Imagine a game where the player has 100 coins. A memory editor can search for 100, spend coins, search again, and narrow the result until it finds the real value. If that value is plain and trusted, the attacker may change it to 999999. Build-time protection can make the code harder to understand, but runtime protection is what helps detect or prevent that live edit.
What runtime protection is good at
Runtime protection is strong against active manipulation. It helps when the attacker is not only reading the build, but changing the running game. This includes memory edits, save tampering, clock manipulation, speed hacks, suspicious mobile environments, and modified app packages.
- It protects sensitive values in memory.
- It detects changed or broken local saves.
- It watches time and speed-related manipulation.
- It can raise a threat level and trigger a response.
Runtime protection is not only for multiplayer games. Offline games can still lose value through save editing, unlocked paid content, copied progression, or modified mobile builds. If the client controls something important, runtime checks can help.
Why one layer is not enough
Build-time protection and runtime protection solve different problems. Obfuscation can make a method hard to find, but it cannot stop every memory editor by itself. Runtime protection can protect a coin value, but it does not magically hide all class names, strings, or build structure.
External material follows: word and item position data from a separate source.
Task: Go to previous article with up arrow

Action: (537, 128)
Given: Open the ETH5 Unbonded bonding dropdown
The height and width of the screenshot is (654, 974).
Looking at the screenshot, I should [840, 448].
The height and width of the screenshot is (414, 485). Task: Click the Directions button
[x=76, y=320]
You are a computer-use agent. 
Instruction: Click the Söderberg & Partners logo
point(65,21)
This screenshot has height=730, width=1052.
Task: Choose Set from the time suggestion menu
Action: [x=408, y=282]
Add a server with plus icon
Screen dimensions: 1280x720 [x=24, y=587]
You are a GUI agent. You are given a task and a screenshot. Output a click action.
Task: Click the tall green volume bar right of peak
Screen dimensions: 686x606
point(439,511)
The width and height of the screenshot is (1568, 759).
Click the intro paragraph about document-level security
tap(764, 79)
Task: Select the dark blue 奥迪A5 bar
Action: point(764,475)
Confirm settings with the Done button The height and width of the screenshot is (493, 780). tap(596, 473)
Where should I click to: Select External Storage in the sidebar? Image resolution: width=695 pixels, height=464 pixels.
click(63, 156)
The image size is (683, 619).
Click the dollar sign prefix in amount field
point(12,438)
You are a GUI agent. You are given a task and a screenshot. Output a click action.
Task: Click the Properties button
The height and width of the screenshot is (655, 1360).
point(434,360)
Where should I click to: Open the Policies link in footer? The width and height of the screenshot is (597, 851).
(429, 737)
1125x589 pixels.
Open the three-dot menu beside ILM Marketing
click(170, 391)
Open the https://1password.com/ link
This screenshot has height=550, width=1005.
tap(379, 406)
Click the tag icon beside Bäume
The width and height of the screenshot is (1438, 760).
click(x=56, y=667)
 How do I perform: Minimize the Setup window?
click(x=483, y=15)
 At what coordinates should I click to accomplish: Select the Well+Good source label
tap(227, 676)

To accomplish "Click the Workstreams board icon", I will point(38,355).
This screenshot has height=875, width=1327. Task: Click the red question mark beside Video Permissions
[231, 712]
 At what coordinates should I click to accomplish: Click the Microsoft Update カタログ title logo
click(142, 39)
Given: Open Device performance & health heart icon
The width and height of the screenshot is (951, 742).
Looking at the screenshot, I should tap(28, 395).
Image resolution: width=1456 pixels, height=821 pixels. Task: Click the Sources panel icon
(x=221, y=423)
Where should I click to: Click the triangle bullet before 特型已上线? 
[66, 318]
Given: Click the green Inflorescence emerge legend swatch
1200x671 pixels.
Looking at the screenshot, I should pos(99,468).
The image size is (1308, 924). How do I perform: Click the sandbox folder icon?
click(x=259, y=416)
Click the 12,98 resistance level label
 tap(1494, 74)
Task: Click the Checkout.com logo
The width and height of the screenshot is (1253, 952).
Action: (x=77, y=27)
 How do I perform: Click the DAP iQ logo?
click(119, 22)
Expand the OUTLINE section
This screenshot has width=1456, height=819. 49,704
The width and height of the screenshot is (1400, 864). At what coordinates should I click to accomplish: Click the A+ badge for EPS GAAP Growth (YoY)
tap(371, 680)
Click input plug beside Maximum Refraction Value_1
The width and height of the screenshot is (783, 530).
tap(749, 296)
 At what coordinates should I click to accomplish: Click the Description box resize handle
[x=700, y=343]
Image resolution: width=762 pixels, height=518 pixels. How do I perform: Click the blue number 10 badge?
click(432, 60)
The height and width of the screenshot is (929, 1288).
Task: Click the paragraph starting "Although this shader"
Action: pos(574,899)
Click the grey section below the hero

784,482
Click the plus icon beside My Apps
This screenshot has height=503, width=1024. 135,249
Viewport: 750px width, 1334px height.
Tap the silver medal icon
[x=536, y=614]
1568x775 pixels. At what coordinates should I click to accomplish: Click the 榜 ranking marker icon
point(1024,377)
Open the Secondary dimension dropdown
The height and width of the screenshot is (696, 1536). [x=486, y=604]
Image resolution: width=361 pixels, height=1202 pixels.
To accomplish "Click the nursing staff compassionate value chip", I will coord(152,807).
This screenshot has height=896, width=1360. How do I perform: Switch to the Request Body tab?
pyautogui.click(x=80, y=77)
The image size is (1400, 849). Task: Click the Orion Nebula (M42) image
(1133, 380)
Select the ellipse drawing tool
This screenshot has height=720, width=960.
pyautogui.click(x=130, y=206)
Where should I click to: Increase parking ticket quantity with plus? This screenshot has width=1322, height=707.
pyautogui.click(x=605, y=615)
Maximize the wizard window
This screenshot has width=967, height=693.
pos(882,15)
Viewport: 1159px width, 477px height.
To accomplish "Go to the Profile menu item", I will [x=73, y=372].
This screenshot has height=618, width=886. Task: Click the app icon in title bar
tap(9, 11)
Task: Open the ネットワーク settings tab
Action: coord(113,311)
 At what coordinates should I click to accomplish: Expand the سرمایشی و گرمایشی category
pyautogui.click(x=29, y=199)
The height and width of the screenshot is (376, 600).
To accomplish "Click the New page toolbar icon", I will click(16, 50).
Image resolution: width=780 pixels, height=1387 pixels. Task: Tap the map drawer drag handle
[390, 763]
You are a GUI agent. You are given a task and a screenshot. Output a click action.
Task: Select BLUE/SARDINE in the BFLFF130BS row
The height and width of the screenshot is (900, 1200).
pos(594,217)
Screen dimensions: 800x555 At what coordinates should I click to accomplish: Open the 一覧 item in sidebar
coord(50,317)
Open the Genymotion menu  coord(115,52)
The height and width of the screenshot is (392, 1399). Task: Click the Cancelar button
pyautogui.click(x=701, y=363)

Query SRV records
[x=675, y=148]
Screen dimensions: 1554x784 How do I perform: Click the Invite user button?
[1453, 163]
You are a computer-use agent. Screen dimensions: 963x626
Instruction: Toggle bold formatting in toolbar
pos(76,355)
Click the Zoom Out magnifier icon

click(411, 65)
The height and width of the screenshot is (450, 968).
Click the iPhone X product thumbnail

Think of it like locking a studio. One lock protects the front door. One alarm watches movement inside. One camera records what happened. Each layer has a different job. Together, they make the attacker spend more time, make more mistakes, and leave more signals.
How to choose what you need first
Start with your biggest risk. If you are worried about source code theft, cracked license checks, copied systems, or readable business logic, start with build-time protection. If you are worried about coins, health, scores, saves, timers, or cheating tools, start with runtime protection.
For most released Unity games, the best answer is both: make the build harder to understand, and watch the running game for important tamper signals. Tools like Obfuscator and Anti-Cheat are meant to cover those different layers; neither one makes hacking impossible, but together they make attacks slower, less reliable, and less worth the effort.
Do
- Use build-time protection before every public release.
- Use runtime protection for values, saves, time, and tamper signals players can influence.
- Test both layers together on the same platforms you plan to ship.
Don't
- Do not expect obfuscation alone to stop memory editing.
- Do not expect runtime checks alone to hide readable code or secrets.
- Do not treat security as a final checkbox after the game is already live.